**WHAT THE TASK ASKS:**
In the text on the pharmaceutical supply-chain cybersecurity framework, which companies sent CISOs and subject matter experts to the team KPMG assembled?

**TEXT BLOCK:**

*** Block opens ***

KPMG spearheaded a cross-institutional team of pharma supply-chain leaders to develop a proprietary cybersecurity framework.
Although the pharmaceutical industry was vulnerable to ransomware attacks and intellectual property theft before the pandemic, drug manufacturers have moved higher on the list of potential cyber-crime targets. Headline-grabbing COVID vaccines and treatments, as well as lucrative biologics and perennial brand-name drugs, have called attention to pharma companies’ financial reserves and valuable trade secrets.
There is no doubt that the pharmaceutical industry has entered a new era of mutual concern. We believe that it is critical to increase cross-institutional collaboration not only on treatments and vaccines for COVID-19 and future global health crises, but also on ensuring that third-party suppliers and partners maximize their cybersecurity postures. In other words, toppling silos will only make the industry stronger.
In this spirit of cross-institutional collaboration, KPMG assembled a team of CISOs and subject matter experts from Johnson & Johnson (J&J), Pfizer, Cardinal Health, McKesson, Abbott, and Eli Lilly to create a proprietary security framework for the pharmaceutical supply chain. Spearheaded by KPMG cybersecurity leaders, together with industry membership organization Health-ISAC and J&J, the framework centers on a CISO guide to working with the business to address top security risks, including insights from pharma CISOs on the top six security threats and how to address them (“Securing the modern pharmaceutical supply chain”).
The hope is that this framework will be a work in progress and that other members of the Health-ISAC community—and the pharmaceutical industry at large—will weigh in as the pharmaceutical ecosystem evolves.

*** Block closes ***

**SUPPLIED INFORMATION:**

*** Block opens ***

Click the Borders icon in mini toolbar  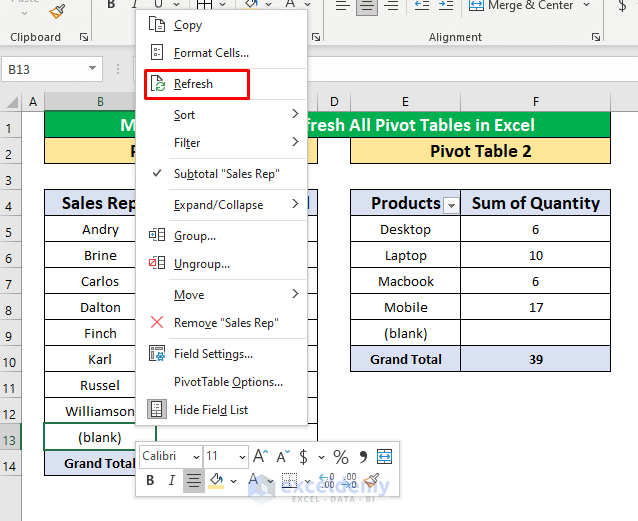click(288, 482)
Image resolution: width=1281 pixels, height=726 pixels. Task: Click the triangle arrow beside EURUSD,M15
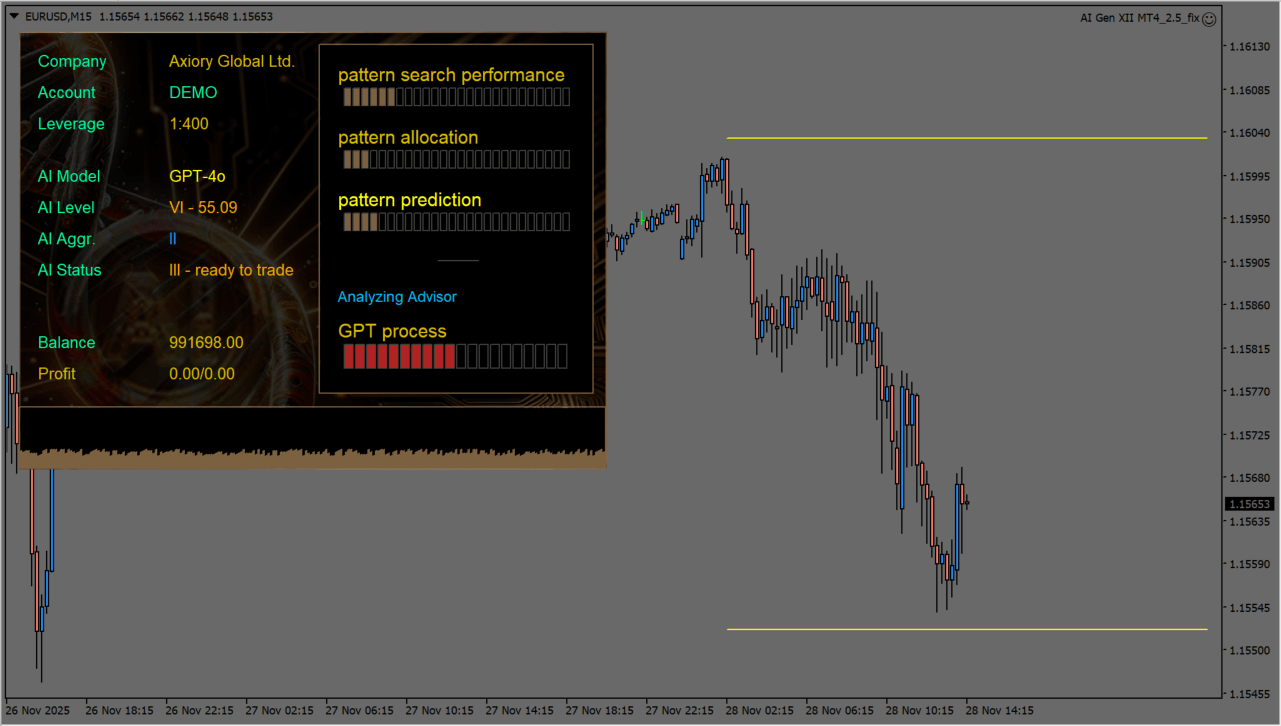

*** Block closes ***

**RESPONSE:**
Johnson & Johnson (J&J), Pfizer, Cardinal Health, McKesson, Abbott, and Eli Lilly.